Gartner unveils top four data & analytics trends for 2024
Gartner has identified the top four trends in data and analytics (D&A) for 2024 and discussed their wide-ranging potential challenges, notably organisational and human ones. The power of AI and the rising importance of GenAI are redefining the ways in which people work, collaborate within teams and run processes. Ramke Ramakrishnan, VP Analyst at Gartner, forecasted that "Organisations that fail to make the transition and effectively leverage D&A, in general, and AI, in particular, will not be successful."
The first trend pinpointed is "Betting the Business", indicating that as AI continues to revolutionise industries, D&A leaders are being tasked with drastic AI strategy manoeuvres for enterprises. Ramakrishnan suggested: "D&A leaders must demonstrate their value to the organisation by linking the capabilities they are developing and the work they do to achieve the business outcomes required by the organisation." Gartner foresees that by 2026, chief data and analytics officers (CDAOs) who become trusted partners with CFOs in delivering business value will elevate D&A to a strategic growth driver for organisations.

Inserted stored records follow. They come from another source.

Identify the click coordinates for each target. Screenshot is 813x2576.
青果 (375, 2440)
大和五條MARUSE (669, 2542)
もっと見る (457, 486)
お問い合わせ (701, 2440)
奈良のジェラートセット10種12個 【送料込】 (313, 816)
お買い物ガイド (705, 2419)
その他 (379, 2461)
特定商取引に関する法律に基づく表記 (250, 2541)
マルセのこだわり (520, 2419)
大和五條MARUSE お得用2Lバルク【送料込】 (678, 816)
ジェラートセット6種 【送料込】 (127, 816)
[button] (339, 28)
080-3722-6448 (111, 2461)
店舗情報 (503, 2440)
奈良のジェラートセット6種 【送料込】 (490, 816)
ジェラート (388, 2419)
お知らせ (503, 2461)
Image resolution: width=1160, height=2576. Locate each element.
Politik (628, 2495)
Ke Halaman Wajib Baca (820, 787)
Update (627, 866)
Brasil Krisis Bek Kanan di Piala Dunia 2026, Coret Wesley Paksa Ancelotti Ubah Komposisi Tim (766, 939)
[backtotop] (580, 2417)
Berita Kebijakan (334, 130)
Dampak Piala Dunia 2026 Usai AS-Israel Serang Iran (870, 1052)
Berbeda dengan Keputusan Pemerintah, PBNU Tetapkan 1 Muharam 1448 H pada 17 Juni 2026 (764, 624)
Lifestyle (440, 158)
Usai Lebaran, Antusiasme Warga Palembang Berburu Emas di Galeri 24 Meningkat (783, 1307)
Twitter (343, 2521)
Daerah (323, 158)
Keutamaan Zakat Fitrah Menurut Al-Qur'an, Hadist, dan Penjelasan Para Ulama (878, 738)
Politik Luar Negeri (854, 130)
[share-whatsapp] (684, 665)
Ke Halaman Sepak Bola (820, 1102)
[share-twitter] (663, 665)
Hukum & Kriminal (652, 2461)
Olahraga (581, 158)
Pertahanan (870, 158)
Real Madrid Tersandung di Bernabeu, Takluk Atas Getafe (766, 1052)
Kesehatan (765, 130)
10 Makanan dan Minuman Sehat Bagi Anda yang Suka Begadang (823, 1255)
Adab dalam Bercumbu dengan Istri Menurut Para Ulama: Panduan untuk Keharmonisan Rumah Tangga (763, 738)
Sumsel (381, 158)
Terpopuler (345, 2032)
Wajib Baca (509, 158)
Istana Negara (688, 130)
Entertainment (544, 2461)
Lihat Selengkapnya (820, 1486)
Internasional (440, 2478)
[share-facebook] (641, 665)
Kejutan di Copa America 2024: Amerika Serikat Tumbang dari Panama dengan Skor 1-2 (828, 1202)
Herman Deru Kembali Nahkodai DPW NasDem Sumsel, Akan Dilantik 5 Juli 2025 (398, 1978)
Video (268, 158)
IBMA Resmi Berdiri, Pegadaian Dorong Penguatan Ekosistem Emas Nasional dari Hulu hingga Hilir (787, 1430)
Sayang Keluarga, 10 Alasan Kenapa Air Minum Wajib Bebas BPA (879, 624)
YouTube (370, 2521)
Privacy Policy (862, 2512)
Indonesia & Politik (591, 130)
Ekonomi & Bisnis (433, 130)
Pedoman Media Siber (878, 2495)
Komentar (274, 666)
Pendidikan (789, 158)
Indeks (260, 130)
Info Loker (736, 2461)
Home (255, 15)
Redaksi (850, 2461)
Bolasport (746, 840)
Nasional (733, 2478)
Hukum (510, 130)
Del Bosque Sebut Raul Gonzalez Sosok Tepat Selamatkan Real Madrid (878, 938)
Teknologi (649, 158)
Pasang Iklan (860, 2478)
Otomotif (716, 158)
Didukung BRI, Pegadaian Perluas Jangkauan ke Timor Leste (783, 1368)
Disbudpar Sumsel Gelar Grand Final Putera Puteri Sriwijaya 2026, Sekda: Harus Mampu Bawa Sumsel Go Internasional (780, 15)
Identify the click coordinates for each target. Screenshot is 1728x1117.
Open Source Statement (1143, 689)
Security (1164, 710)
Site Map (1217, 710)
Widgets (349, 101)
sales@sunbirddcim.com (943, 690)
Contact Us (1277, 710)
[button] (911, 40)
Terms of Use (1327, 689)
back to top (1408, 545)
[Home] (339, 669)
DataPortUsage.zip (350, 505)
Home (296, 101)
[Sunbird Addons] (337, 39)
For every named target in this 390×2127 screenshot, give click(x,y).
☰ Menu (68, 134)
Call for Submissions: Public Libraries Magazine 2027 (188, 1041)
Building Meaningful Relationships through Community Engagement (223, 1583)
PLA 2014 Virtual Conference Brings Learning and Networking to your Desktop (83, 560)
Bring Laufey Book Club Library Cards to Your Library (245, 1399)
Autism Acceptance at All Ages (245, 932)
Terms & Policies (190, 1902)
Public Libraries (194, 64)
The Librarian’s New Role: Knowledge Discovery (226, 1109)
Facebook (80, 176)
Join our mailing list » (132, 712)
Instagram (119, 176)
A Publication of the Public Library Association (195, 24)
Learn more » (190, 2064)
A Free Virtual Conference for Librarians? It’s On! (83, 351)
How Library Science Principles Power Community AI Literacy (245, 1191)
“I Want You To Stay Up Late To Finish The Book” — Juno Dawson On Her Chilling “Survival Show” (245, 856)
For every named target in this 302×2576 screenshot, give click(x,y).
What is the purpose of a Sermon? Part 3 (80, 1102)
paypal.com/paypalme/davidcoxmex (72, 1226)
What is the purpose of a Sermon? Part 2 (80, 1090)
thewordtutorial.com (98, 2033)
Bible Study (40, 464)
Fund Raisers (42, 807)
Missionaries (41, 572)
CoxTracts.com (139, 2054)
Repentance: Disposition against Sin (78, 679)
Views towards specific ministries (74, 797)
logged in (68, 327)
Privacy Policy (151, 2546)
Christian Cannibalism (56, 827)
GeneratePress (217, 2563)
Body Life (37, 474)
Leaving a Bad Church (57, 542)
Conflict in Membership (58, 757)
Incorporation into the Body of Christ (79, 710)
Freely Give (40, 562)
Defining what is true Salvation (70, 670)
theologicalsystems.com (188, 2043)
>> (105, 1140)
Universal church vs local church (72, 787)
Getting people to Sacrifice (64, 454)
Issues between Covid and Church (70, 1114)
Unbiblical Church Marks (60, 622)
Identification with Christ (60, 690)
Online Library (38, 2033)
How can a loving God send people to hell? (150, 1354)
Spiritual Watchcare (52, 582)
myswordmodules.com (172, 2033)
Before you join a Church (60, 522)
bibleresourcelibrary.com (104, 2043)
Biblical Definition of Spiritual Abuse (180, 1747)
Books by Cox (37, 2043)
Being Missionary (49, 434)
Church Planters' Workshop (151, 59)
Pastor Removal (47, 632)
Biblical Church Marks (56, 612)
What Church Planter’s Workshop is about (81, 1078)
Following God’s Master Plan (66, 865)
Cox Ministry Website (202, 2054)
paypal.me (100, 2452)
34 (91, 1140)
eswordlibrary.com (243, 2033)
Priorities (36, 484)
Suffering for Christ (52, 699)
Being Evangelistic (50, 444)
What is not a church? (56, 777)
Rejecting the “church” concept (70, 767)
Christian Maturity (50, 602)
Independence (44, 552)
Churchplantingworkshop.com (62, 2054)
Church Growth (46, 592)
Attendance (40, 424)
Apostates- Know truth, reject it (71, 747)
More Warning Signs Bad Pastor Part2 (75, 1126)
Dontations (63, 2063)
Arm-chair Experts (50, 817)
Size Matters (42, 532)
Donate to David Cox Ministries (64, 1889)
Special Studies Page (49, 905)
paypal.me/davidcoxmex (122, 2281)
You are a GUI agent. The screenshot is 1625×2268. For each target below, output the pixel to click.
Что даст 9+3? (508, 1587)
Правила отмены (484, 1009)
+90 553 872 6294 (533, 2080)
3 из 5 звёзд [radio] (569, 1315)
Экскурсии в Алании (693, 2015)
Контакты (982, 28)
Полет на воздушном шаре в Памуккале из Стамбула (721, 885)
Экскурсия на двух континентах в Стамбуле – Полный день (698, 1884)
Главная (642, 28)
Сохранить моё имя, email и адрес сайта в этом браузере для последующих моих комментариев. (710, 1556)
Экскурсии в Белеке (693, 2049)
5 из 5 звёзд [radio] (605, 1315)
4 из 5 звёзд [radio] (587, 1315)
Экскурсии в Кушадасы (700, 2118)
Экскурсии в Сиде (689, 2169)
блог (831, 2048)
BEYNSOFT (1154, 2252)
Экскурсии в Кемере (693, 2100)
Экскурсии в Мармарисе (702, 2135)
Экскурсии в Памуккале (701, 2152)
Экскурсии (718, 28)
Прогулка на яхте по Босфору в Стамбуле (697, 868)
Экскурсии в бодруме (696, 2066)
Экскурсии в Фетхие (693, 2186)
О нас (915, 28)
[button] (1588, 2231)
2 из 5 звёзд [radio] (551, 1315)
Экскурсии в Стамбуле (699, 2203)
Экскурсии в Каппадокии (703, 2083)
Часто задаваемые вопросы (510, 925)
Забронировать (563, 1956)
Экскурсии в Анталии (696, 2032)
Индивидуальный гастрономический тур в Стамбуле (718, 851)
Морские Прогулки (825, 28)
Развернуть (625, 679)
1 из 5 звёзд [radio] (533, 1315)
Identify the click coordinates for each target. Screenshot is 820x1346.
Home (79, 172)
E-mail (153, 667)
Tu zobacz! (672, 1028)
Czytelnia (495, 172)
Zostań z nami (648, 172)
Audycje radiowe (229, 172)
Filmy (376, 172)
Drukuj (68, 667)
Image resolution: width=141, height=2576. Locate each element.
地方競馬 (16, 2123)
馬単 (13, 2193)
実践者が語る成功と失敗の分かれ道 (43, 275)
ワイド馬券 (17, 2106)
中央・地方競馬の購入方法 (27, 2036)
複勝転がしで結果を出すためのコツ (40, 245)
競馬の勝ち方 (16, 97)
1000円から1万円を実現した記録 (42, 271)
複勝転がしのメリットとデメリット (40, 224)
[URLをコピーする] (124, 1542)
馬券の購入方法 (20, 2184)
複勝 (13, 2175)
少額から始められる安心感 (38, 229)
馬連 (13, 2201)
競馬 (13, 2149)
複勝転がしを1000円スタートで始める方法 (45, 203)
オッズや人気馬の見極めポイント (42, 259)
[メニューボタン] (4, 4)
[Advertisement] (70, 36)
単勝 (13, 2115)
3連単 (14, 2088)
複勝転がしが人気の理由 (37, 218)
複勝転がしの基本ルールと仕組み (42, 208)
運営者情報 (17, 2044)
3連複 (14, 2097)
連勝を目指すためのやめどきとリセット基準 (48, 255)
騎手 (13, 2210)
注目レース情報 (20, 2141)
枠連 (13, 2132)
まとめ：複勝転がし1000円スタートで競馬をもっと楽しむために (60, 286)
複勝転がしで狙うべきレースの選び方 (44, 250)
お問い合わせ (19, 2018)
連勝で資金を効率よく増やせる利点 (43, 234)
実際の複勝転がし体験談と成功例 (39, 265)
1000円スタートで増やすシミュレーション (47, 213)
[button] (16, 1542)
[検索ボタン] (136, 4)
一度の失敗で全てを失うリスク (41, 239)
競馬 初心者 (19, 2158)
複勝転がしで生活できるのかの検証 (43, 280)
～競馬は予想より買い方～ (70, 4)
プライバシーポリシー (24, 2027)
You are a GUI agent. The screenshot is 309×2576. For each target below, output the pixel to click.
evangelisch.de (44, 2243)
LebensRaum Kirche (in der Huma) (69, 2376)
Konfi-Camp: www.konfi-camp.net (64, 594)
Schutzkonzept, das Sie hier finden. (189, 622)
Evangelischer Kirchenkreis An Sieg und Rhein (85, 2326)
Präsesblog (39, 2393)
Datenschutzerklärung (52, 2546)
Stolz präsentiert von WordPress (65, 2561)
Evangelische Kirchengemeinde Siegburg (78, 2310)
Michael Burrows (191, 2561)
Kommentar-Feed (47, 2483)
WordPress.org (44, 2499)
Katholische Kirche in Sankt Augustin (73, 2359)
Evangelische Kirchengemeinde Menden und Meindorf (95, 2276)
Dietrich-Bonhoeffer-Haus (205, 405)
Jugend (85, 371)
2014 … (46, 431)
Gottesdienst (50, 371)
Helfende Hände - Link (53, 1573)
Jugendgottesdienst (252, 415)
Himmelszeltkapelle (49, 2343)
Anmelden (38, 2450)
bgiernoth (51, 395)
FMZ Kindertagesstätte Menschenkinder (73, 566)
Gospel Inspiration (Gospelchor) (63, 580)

The second trend, "Managed Complexity", highlights that existing D&A systems are sensitive, and their redundancies can create disorder and additional costs. Ramakrishnan clarified, "Leading organisations are turning this chaos into something they can manage – complexity." To address this complexity effectively, D&A leaders require AI-enabled tools for greater automation and productivity. By 2025, Gartner predicts, CDAOs will have adopted data fabric as a vital factor in successfully addressing data management complexity.
The third trend, "Be Trusted", underscores the issue of data reliability in an era of rapidly advancing GenAI. Ramakrishnan advised that "D&A leaders should use decision intelligence practices to build trust in data and monitor decision-making processes and outcomes. Additionally, implementing effective AI governance and responsible AI practices is crucial in establishing trust among stakeholders." This includes ensuring data is ready for AI, meaning it is secure, ethically governed, bias-free and enriched for accurate responses.
The final trend is the "Empowered Workforce". Organisations are encouraged to invest in developing AI literacy among employees, use adaptive governance practices, and embrace a trust-based approach to managing information assets. Ramakrishnan pointed out, "AI training is not just about quantity; it also requires a different approach. The skill sets required for expert AI users will be very different from other users." Gartner predicts that by 2027, over half of CDAOs will have secured funding for data literacy and AI literacy programs, driven by enterprise failure to realise the expected value from generative AI.
All these trends and their implications will feature prominently at the forthcoming Gartner Data & Analytics Summit, set to take place in Sydney at the end of July. The intention is for IT leaders to integrate these trends into their D&A strategies, opening up avenues of potential growth and innovation for their respective organisations.